The south west ports of England
The first English slaving expedition left the town of Plymouth on the south west coast of England in 1562, under John Hawkins. He captured, rather than bought, 300 Africans, whom he sold in the Spanish island of Hispaniola (now Haiti/ Dominican Republic), in the Caribbean. Plymouth was an important naval port, used by the merchant fleet mostly in time of war. Most of the slaving voyages from here were organised by merchants from other towns, using Plymouth as a convenient port.
Exeter was given royal permission, through a charter (a special licence), to trade with Africa in 1585. At this time, only certain people could trade with Africa, due to tight controls put in place by the government. Merchants at this time were buying gold and ivory, not slaves. Exeter merchants in the 18th century invested in a few slaving voyages out of the port, but preferred to invest in ventures from London or Bristol.
Topsham is a coastal town near Exeter in Devon. Its involvement in the slave trade began and ended badly for the six owners of the ship the Dragon. A voyage in 1699 had a cargo of slaves that was worth £400 (£20,000 today). The slaves rebelled on board the ship whilst it was still at the African coast. An agent in Africa from the London-based Royal African Company (a slave trading company), then used the voyage to ship his own slaves to the Caribbean. The owners of the ship from Topsham had only 14 enslaved Africans on board to sell when the Dragon arrived on the island of Barbados in the Caribbean.
Merchants in the town of Dartmouth, also in the south west, invested in a few slaving voyages early in the 18th century. One voyage, of the ship the Dartmouth in 1709, failed to cover its costs. Its owners, who were all merchants from nearby Exeter, never tried the trade again.

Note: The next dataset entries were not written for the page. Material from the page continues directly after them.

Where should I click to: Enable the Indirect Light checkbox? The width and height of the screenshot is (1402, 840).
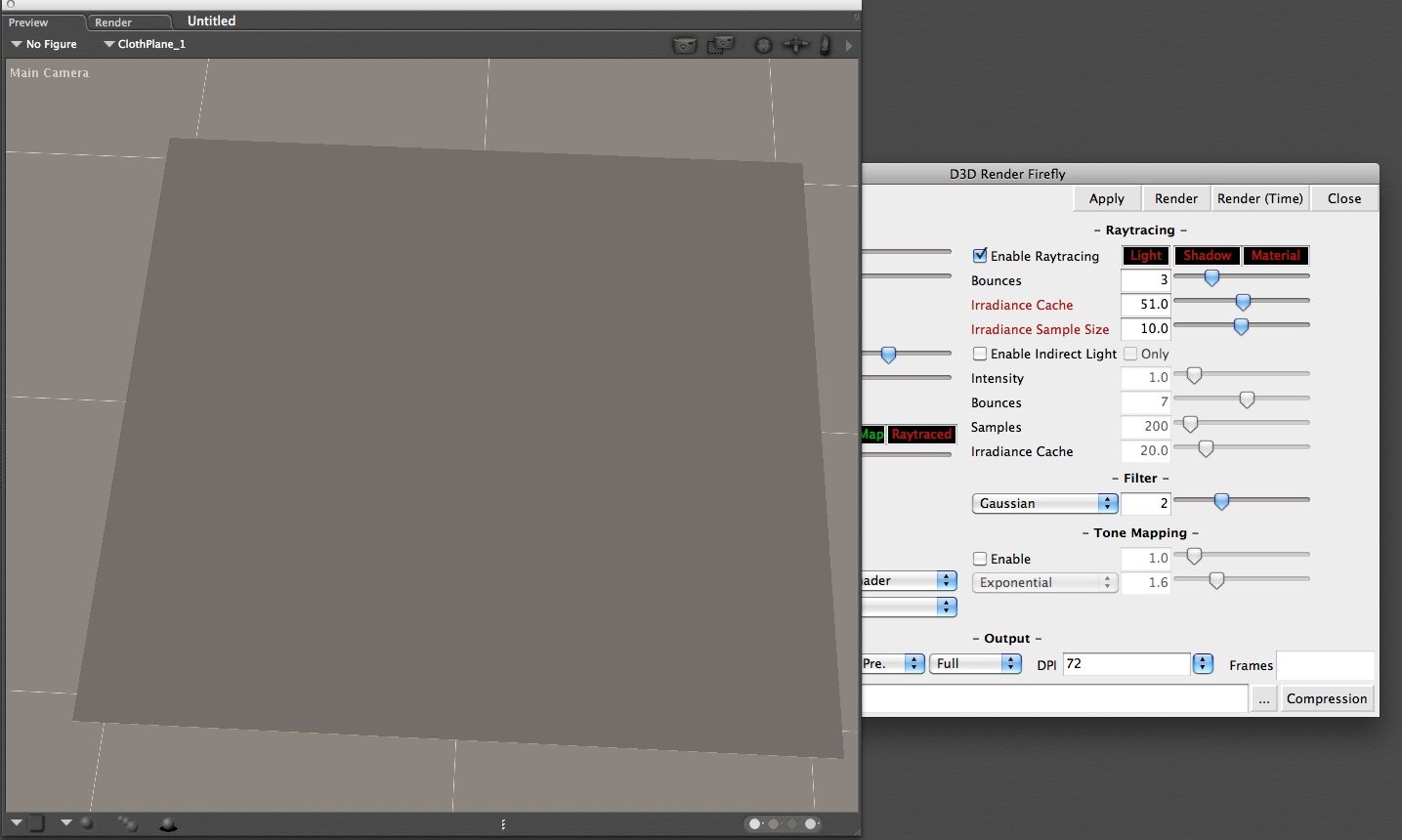[980, 354]
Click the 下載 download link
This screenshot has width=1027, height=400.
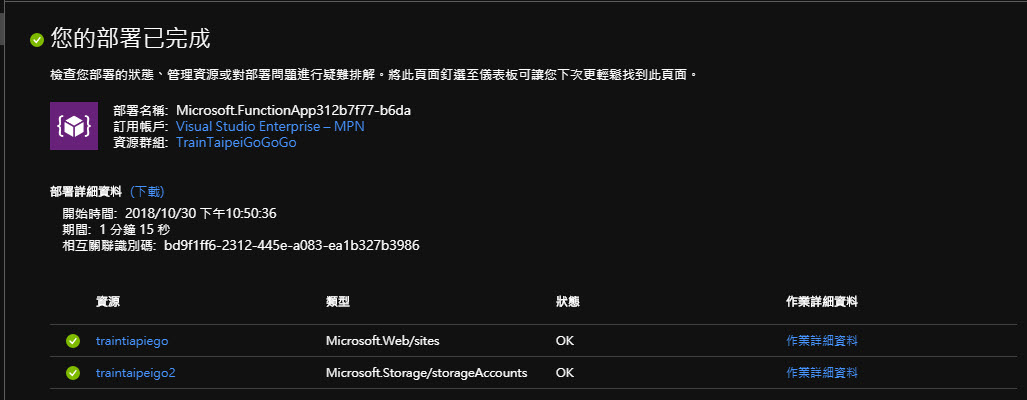tap(147, 191)
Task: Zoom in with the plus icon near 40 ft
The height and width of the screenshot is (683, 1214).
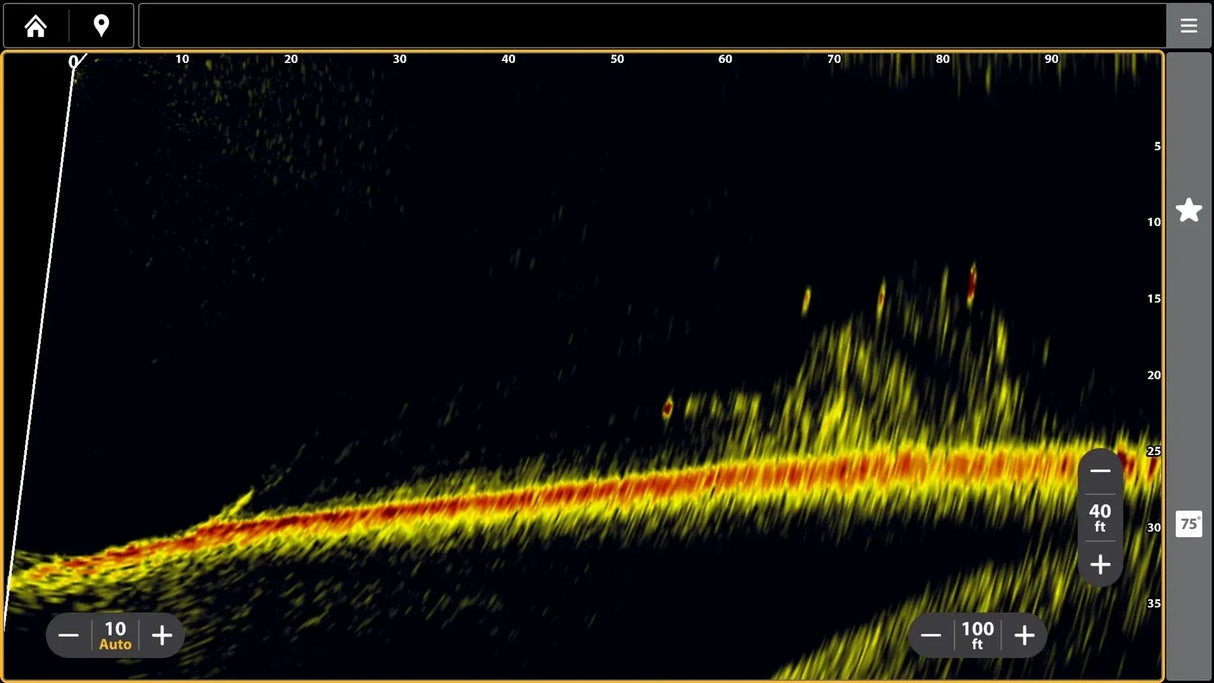Action: [1100, 564]
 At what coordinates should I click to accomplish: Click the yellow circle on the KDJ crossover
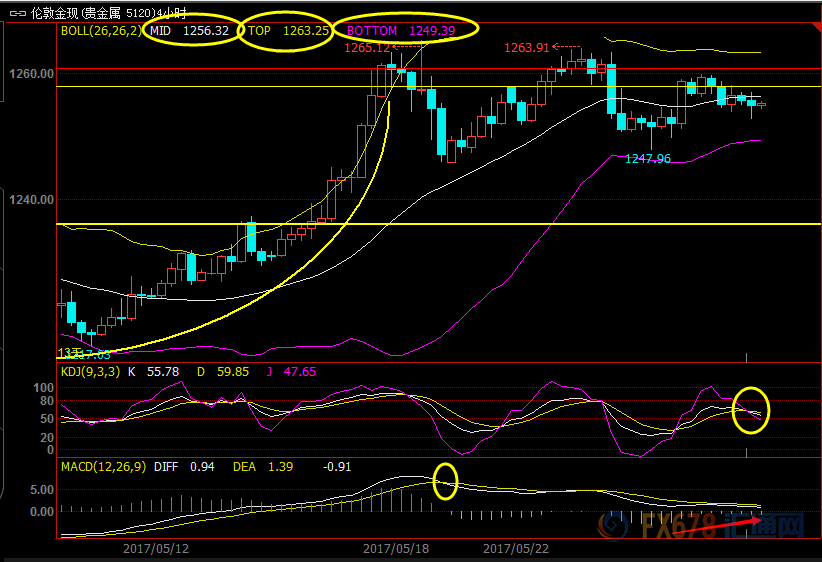pos(750,409)
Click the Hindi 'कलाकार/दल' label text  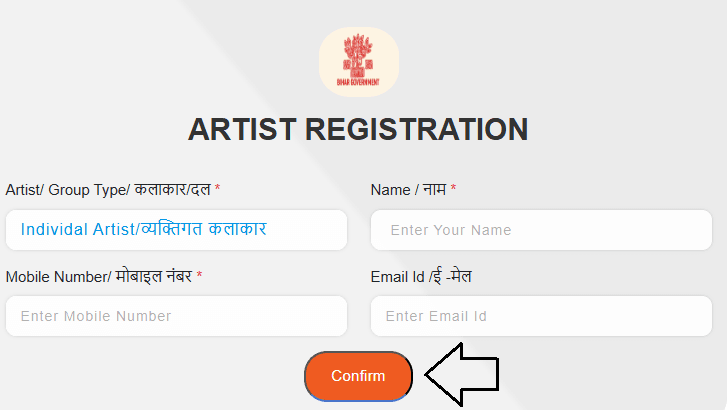(172, 189)

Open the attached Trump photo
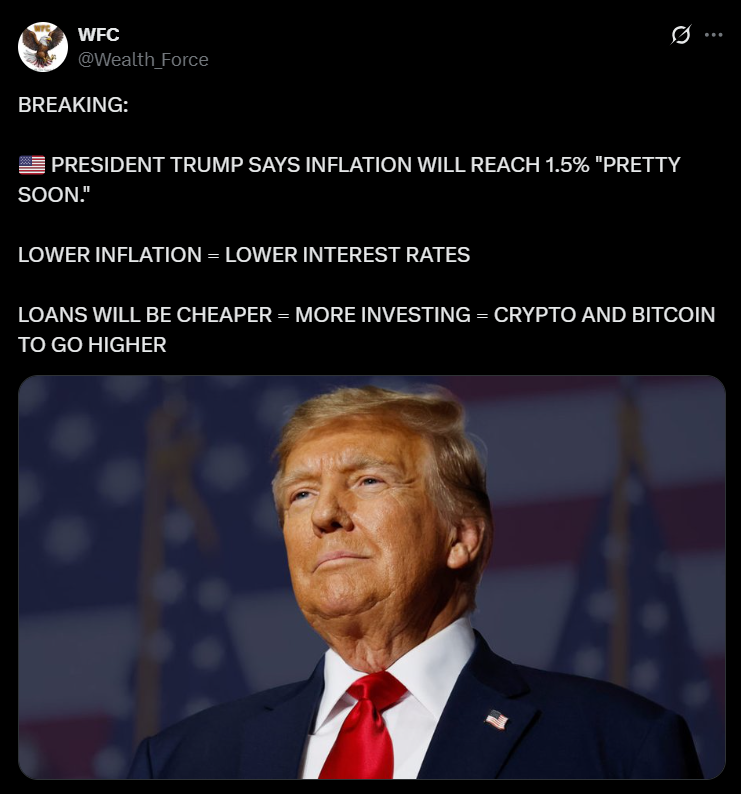372,577
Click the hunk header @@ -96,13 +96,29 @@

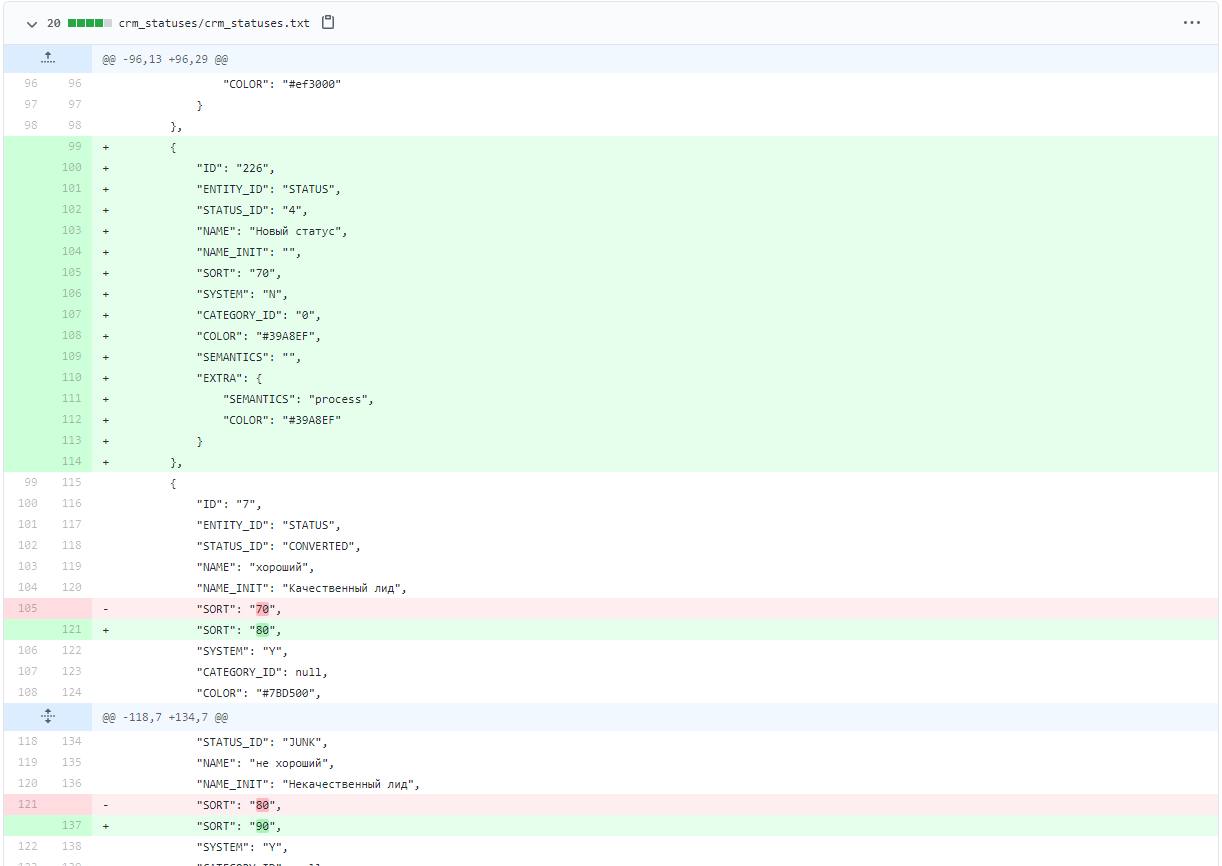pos(165,60)
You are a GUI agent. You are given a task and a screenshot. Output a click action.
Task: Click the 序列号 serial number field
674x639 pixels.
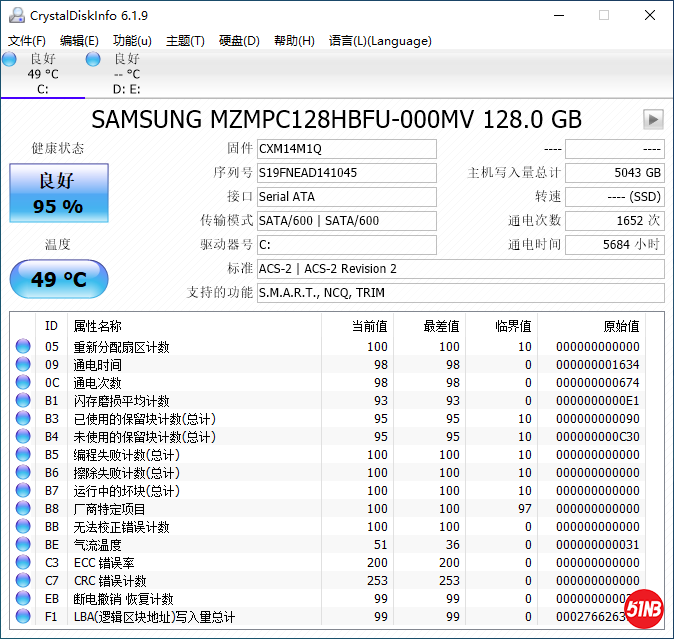point(346,173)
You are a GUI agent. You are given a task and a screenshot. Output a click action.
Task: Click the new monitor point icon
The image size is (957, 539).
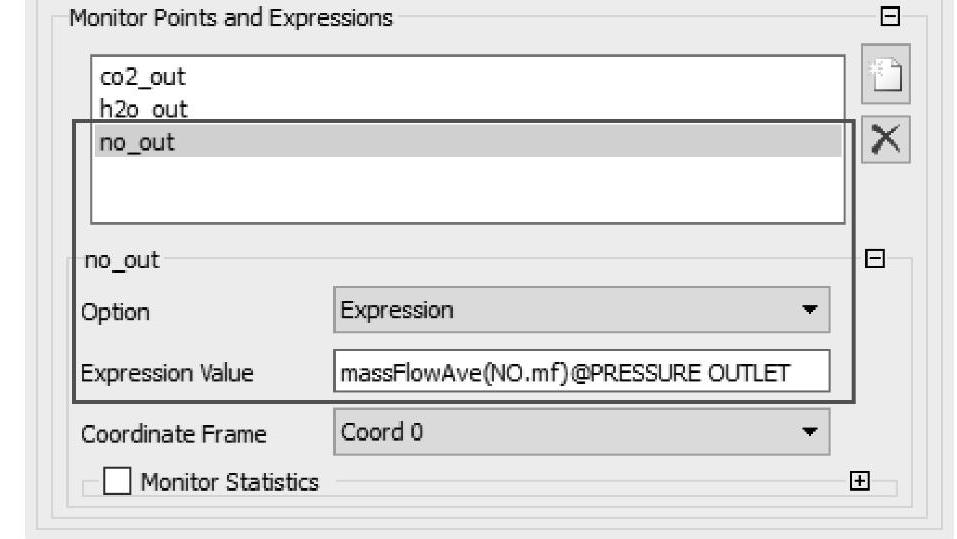[x=885, y=73]
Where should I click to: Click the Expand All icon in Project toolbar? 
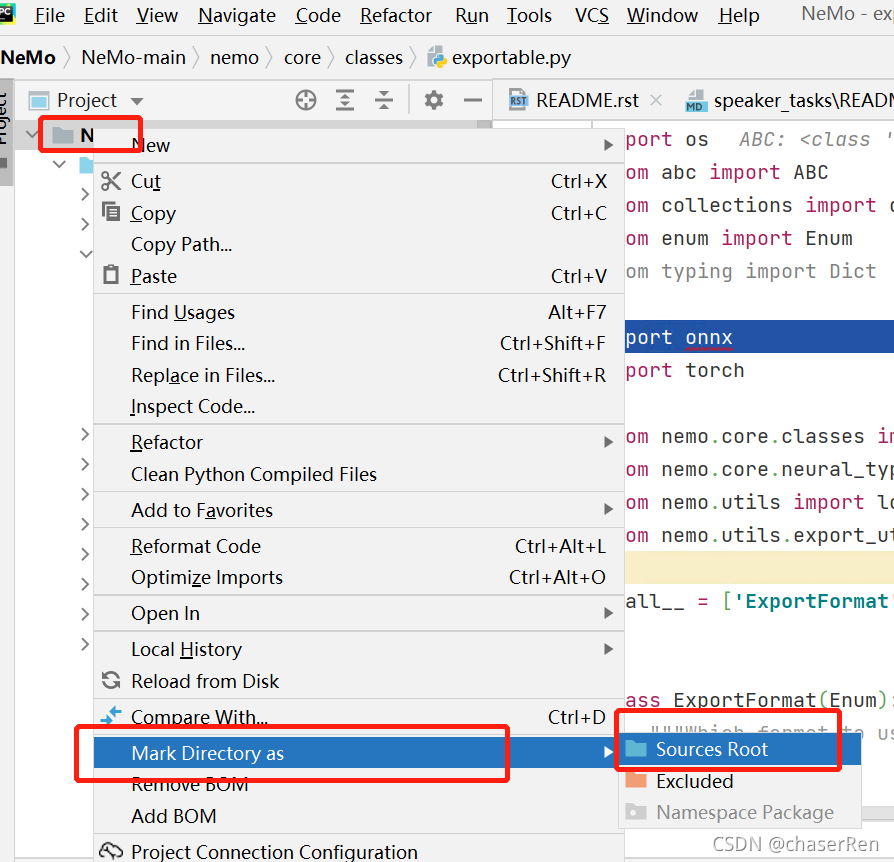[343, 99]
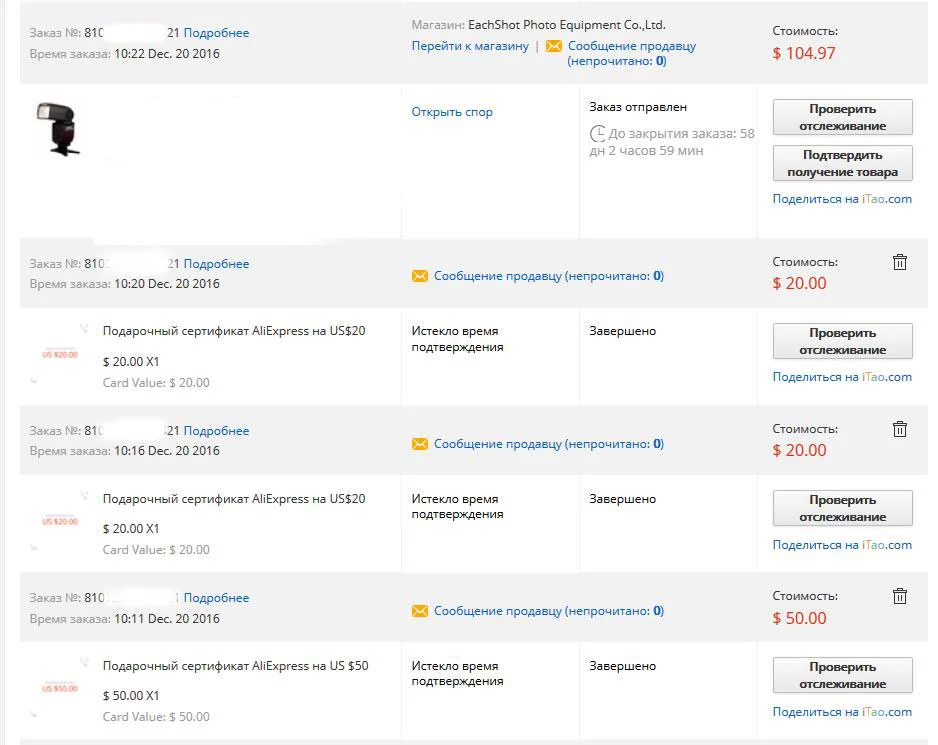Open "Подробнее" for the 10:16 order
The width and height of the screenshot is (938, 745).
(216, 431)
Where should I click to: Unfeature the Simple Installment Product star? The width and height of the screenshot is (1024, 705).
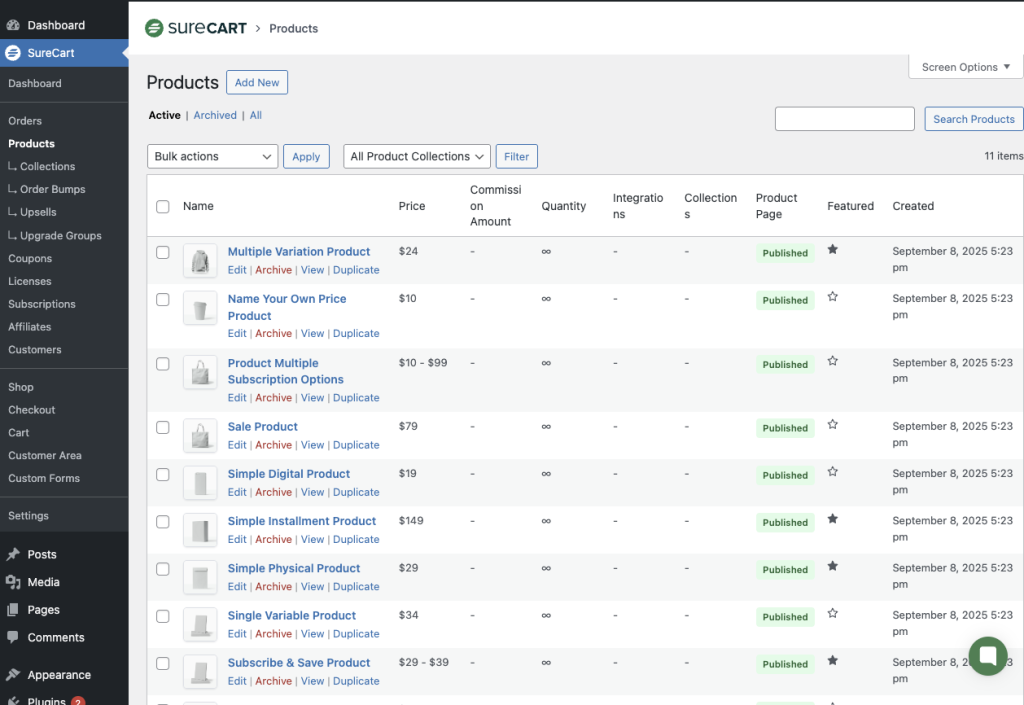pyautogui.click(x=832, y=519)
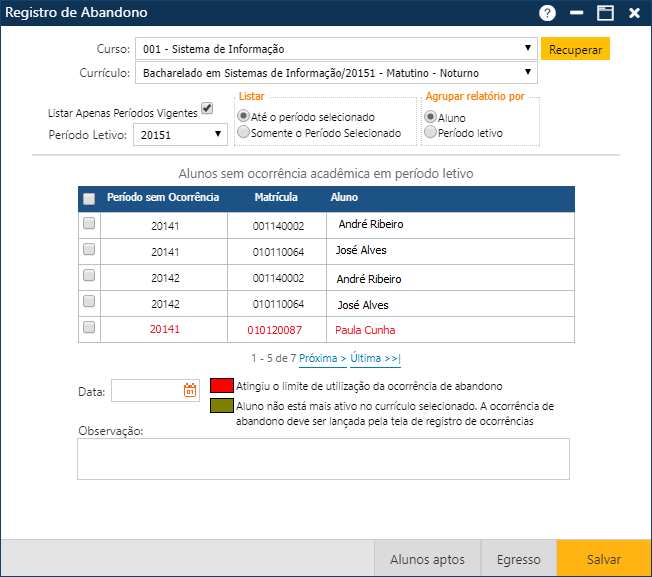Sort by Período sem Ocorrência column header
652x577 pixels.
(x=163, y=198)
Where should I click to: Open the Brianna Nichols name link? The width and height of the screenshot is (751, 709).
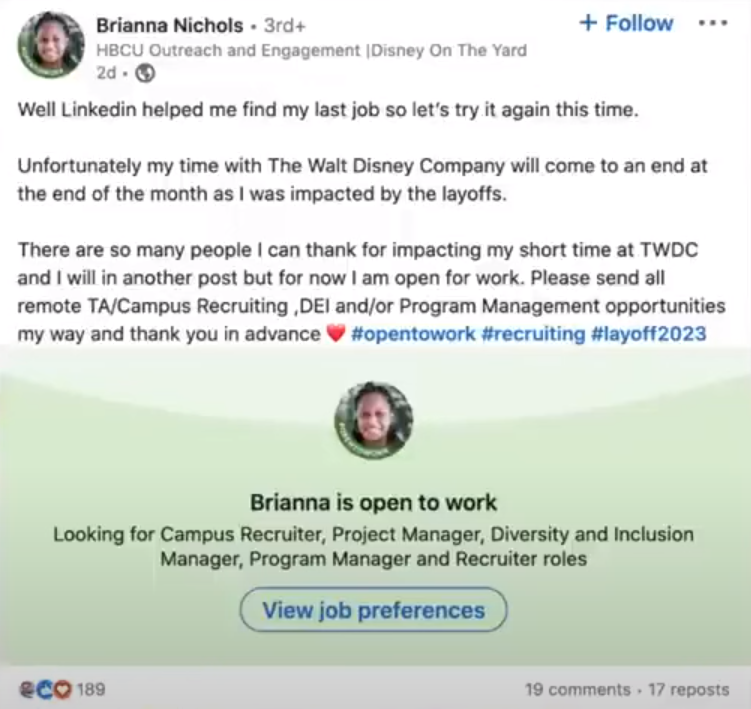[x=170, y=25]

Bideford, in north Devon in the south west, had a large trade to the American plantations. This was due to the local Grenville family who had financial investments in the southern states of Virginia and Carolina in America. Ships from Bideford carried large numbers of white servants to the plantations, to work for a fixed number of years. This was before the labour force on the plantations was brought from Africa. Merchants in the towns of Bridgewater and Minehead in the south west probably invested in the slave trade through voyages out of Bristol. This was certainly true of merchants in Bideford.
Thomas Corker of Falmouth in Cornwall, in the south west, became an agent of the Royal African Company in Sierra Leone, West Africa. He lived there and married an African woman, and their sons became important men in the area. The family supplied enslaved Africans to traders throughout the 18th and 19th centuries. Merchants from Falmouth also specialised in the luxury trade to the Caribbean and American plantations. They took high value goods such as silks and wines, rather than low value goods such as window glass, to the plantations for sale.
Minehead and Bridgewater, in the county of Somerset, were fishing ports in the south west. The towns’ fishermen caught herring fish. Salted herring and cod were used on the Caribbean plantations, imported to feed the slaves. Pictured here is a newspaper extract from The Cornwall Chronicle, Jamaica. It is an advertisement for herrings that had just been imported from Britain. Dried or salted herring were exported to the Caribbean islands, such as Jamaica, and sold as food for slaves on plantations.
The fish was in addition to the food that the slaves grew for themselves, such as beans and vegetables. The two fishing towns of Minehead and Bridgewater supplied herring to the Caribbean plantations. Local merchants also invested in slaving voyages from Bristol, not out of their own ports.